Befürchtet wird von CDU/CSU-Politikern und auch von den Spitzenverbänden der Krankenkassen, dass das oberste Ziel der Abstinenz und auch die Methadonsubstitution aus den Augen verloren werden könnten, wenn die Heroinbehandlung in die Regelversorgung überführt würde. Vielleicht sollten sie sich das Elend der Junkies immer wieder vergegenwärtigen. „Methadon erreicht eine gewisse Gruppe nicht, für die ist die Heroinbehandlung eine überlebenswichtige Zusatzoption“, erklärte auch Dr. med. Christoph von Ascheraden für die Bundesärztekammer bei einer Anhörung im Deutschen Bundestag. Diese diente dazu, den Politikern mehr Klarheit bei der Entscheidung über die Einführung der Herointherapie in die Regelversorgung zu verschaffen. Ein Gesetzentwurf der Oppositionsparteien sowie drei Anträge jeweils von Bündnis 90/Die Grünen, Die Linke und der FDP liegen inzwischen vor. Auch der Bundesrat hat jetzt eine Gesetzesinitiative beschlossen.
Aber es gibt weitere Befürchtungen und Bedenken. Die Spitzenverbände der Krankenkassen beispielsweise sorgen sich um das Geld der Versicherten. Bei Kosten von etwa 15 000 Euro pro Jahr käme man bei 10 000 mit Heroin Behandelten auf 150 Millionen Euro. Die Kassenärztliche Bundesvereinigung (KBV) geht sogar von 30 000 Patienten aus, für die eine Versorgung nicht sichergestellt werden könnte, weil die Vertragsärzte fehlten. In seltener Eintracht lehnen die Kassen und die KBV die Regelversorgung mit Heroin daher ab.
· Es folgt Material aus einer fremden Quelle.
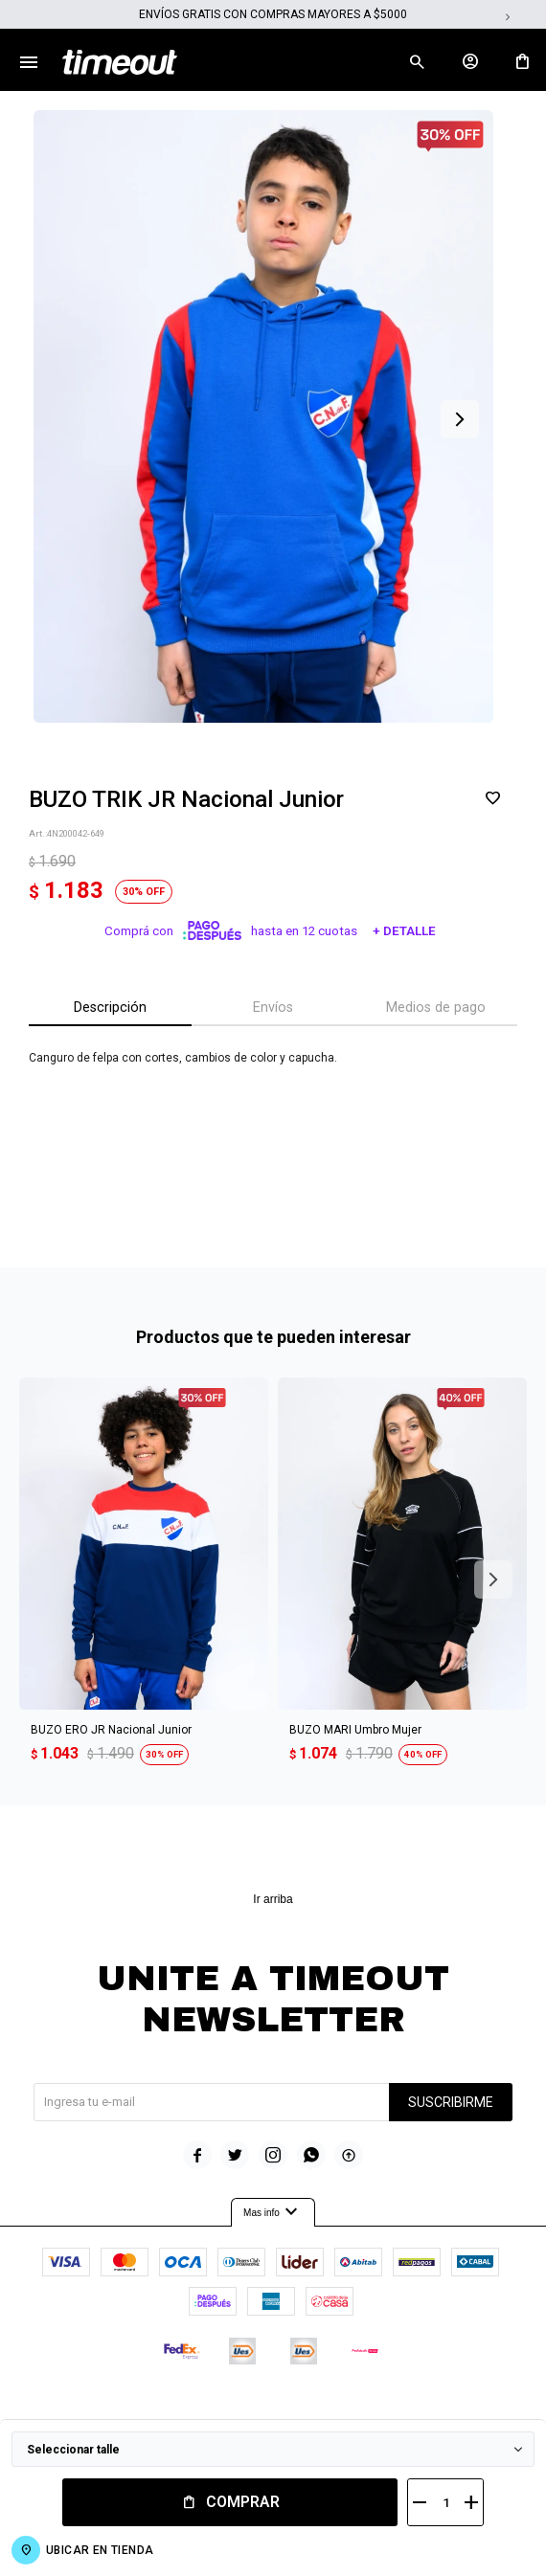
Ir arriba (272, 1899)
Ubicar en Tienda (99, 2550)
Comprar (243, 2502)
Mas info (273, 2212)
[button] (417, 62)
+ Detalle (404, 931)
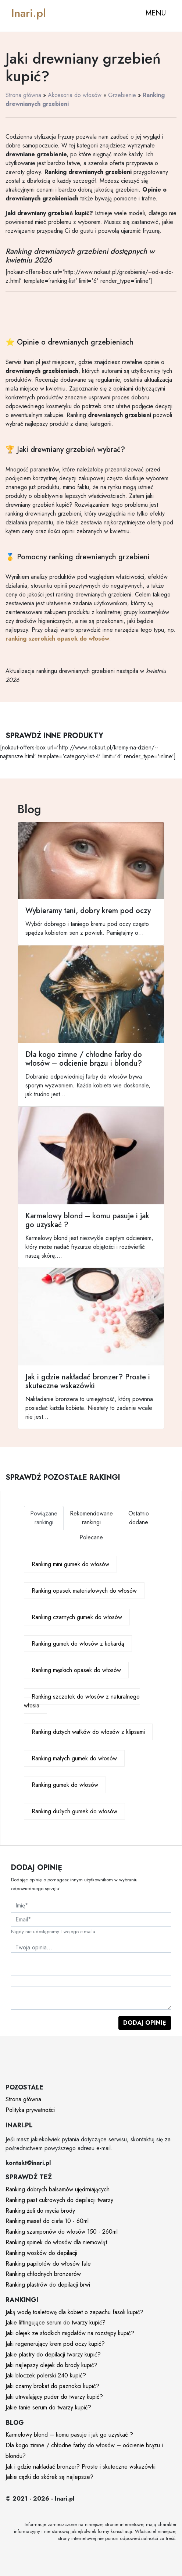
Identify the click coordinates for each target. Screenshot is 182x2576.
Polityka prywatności (30, 2110)
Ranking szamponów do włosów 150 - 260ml (62, 2231)
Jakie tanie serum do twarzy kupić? (48, 2407)
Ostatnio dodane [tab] (138, 1517)
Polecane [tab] (91, 1537)
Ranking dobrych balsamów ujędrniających (58, 2189)
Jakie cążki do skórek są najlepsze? (49, 2477)
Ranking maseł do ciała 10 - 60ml (47, 2221)
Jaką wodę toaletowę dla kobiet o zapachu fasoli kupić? (74, 2312)
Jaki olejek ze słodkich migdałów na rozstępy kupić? (70, 2333)
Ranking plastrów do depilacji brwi (48, 2284)
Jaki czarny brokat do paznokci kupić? (52, 2386)
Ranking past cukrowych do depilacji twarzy (59, 2200)
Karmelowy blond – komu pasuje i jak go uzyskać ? (69, 2434)
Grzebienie (122, 95)
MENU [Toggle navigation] (156, 13)
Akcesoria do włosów (74, 95)
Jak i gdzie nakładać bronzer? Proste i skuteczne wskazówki (81, 2466)
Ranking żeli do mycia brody (40, 2210)
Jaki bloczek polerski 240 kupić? (46, 2375)
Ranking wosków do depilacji (41, 2253)
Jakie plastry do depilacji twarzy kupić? (53, 2354)
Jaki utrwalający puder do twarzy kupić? (54, 2396)
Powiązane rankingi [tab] (43, 1517)
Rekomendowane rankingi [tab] (91, 1517)
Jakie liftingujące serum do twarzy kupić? (56, 2322)
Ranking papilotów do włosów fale (48, 2263)
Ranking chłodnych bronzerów (43, 2274)
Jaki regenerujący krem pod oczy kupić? (55, 2344)
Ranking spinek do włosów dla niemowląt (56, 2242)
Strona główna (23, 95)
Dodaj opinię (144, 2023)
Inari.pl (28, 13)
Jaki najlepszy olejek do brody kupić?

Es stellt sich aber die Frage, wie sie auf so hohe Patientenzahlen kommen. Die sieben Städte, die an dem Modellprojekt mit Drogenambulanzen beteiligt waren und dort immer noch Patienten versorgen, befürchten jedenfalls keinen Ansturm. Die meisten berichten von zögerlicher Inanspruchnahme des Angebots. Für Hamburg beispielsweise, die Stadt mit der größten Drogenambulanz für die Diamorphinabgabe, wird mit 150 bis 200 Patienten bei Einführung in die Regelversorgung gerechnet. Zurzeit werden dort 70 Patienten versorgt. Erfahrungen aus der Schweiz, wo die Heroinbehandlung bereits Teil der Regelversorgung ist, zeigen, dass dort längst nicht jeder Platz sofort wieder besetzt wird. Die Erklärung dafür: Die Drogenabhängigen wissen um die aufwendige Behandlung, das spricht sich in der Szene herum. Zwei- bis dreimal am Tag müssen die Betroffenen in die Drogenambulanz, wo sie sich den Wirkstoff unter ärztlicher Aufsicht spritzen. Auch die obligatorische psychosoziale Betreuung setzt Therapiebereitschaft voraus.
Die KBV und Krankenkassen bezweifeln auch generell die Überlegenheit der Heroinbehandlung gegenüber der Methadonsubstitution. Letztere sei ebenso hilfreich, würden die Betroffenen in gleichem Maß psychosozial betreut. Methadonsubstitution ist billiger als die Heroinbehandlung. Die höheren Kosten werden aber zum Teil durch die niedrigere Kriminalitätsrate und weniger Inhaftierungen aufgefangen. Vergessen wird dabei, dass die Zielgruppe durch das Diamorphin erst in die Hilfsangebote „gelockt“ wird. Eine Methadonsubstitution hatte ja nicht geholfen – die Schwerstabhängigen besorgen sich den Stoff weiterhin auf der Straße – mit allen Konsequenzen für Staat und Gesellschaft.